● **Input data**:
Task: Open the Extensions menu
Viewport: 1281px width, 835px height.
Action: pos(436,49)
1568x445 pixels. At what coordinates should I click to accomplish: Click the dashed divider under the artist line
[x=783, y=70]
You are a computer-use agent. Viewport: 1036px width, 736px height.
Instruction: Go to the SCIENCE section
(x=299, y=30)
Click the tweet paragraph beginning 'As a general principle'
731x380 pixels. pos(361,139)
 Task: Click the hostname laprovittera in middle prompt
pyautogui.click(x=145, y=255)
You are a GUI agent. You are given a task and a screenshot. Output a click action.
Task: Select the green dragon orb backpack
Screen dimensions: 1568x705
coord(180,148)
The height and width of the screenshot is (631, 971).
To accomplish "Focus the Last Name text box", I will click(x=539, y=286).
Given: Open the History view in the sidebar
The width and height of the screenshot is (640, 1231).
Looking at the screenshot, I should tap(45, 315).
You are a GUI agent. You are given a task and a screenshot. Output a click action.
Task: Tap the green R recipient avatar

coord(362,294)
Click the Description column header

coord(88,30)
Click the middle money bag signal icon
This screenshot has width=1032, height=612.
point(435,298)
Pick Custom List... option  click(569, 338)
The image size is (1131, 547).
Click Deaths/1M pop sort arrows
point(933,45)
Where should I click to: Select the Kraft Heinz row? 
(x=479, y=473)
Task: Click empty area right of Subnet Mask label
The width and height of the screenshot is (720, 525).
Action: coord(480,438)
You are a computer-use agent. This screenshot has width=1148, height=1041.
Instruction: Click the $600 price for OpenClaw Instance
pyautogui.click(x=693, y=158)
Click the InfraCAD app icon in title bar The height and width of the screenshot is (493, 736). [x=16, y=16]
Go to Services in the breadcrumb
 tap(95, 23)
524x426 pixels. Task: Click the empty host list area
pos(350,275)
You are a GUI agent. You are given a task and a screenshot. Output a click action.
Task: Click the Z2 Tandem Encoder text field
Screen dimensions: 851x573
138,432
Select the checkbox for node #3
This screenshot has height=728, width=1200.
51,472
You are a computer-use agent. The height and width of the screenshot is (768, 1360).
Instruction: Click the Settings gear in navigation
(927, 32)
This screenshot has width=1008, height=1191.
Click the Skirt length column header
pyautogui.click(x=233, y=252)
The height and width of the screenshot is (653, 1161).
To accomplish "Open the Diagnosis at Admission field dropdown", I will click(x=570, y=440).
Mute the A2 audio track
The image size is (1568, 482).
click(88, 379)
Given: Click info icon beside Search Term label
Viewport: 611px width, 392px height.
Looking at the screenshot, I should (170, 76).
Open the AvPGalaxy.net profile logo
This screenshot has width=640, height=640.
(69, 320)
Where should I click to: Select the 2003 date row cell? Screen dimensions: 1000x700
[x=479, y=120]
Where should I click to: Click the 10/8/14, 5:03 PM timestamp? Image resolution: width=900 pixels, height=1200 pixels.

● **Work order**:
An exact copy of the listing above is what is wanted.

● **Answer box**:
Task: Open the Extensions menu
Viewport: 1281px width, 835px height.
Action: pos(436,49)
1568x445 pixels. At what coordinates should I click to accomplish: Click the dashed divider under the artist line
[x=783, y=70]
You are a computer-use agent. Viewport: 1036px width, 736px height.
Instruction: Go to the SCIENCE section
(x=299, y=30)
Click the tweet paragraph beginning 'As a general principle'
731x380 pixels. pos(361,139)
 Task: Click the hostname laprovittera in middle prompt
pyautogui.click(x=145, y=255)
You are a GUI agent. You are given a task and a screenshot. Output a click action.
Task: Select the green dragon orb backpack
Screen dimensions: 1568x705
coord(180,148)
The height and width of the screenshot is (631, 971).
To accomplish "Focus the Last Name text box", I will click(x=539, y=286).
Given: Open the History view in the sidebar
The width and height of the screenshot is (640, 1231).
Looking at the screenshot, I should tap(45, 315).
You are a GUI agent. You are given a task and a screenshot. Output a click action.
Task: Tap the green R recipient avatar

coord(362,294)
Click the Description column header

coord(88,30)
Click the middle money bag signal icon
This screenshot has width=1032, height=612.
point(435,298)
Pick Custom List... option  click(569, 338)
The image size is (1131, 547).
Click Deaths/1M pop sort arrows
point(933,45)
Where should I click to: Select the Kraft Heinz row? 
(x=479, y=473)
Task: Click empty area right of Subnet Mask label
The width and height of the screenshot is (720, 525).
Action: coord(480,438)
You are a computer-use agent. This screenshot has width=1148, height=1041.
Instruction: Click the $600 price for OpenClaw Instance
pyautogui.click(x=693, y=158)
Click the InfraCAD app icon in title bar The height and width of the screenshot is (493, 736). [x=16, y=16]
Go to Services in the breadcrumb
 tap(95, 23)
524x426 pixels. Task: Click the empty host list area
pos(350,275)
You are a GUI agent. You are given a task and a screenshot. Output a click action.
Task: Click the Z2 Tandem Encoder text field
Screen dimensions: 851x573
138,432
Select the checkbox for node #3
This screenshot has height=728, width=1200.
51,472
You are a computer-use agent. The height and width of the screenshot is (768, 1360).
Instruction: Click the Settings gear in navigation
(927, 32)
This screenshot has width=1008, height=1191.
Click the Skirt length column header
pyautogui.click(x=233, y=252)
The height and width of the screenshot is (653, 1161).
To accomplish "Open the Diagnosis at Admission field dropdown", I will click(x=570, y=440).
Mute the A2 audio track
The image size is (1568, 482).
click(88, 379)
Given: Click info icon beside Search Term label
Viewport: 611px width, 392px height.
Looking at the screenshot, I should (170, 76).
Open the AvPGalaxy.net profile logo
This screenshot has width=640, height=640.
(69, 320)
Where should I click to: Select the 2003 date row cell? Screen dimensions: 1000x700
[x=479, y=120]
Where should I click to: Click the 10/8/14, 5:03 PM timestamp? Image resolution: width=900 pixels, height=1200 pixels.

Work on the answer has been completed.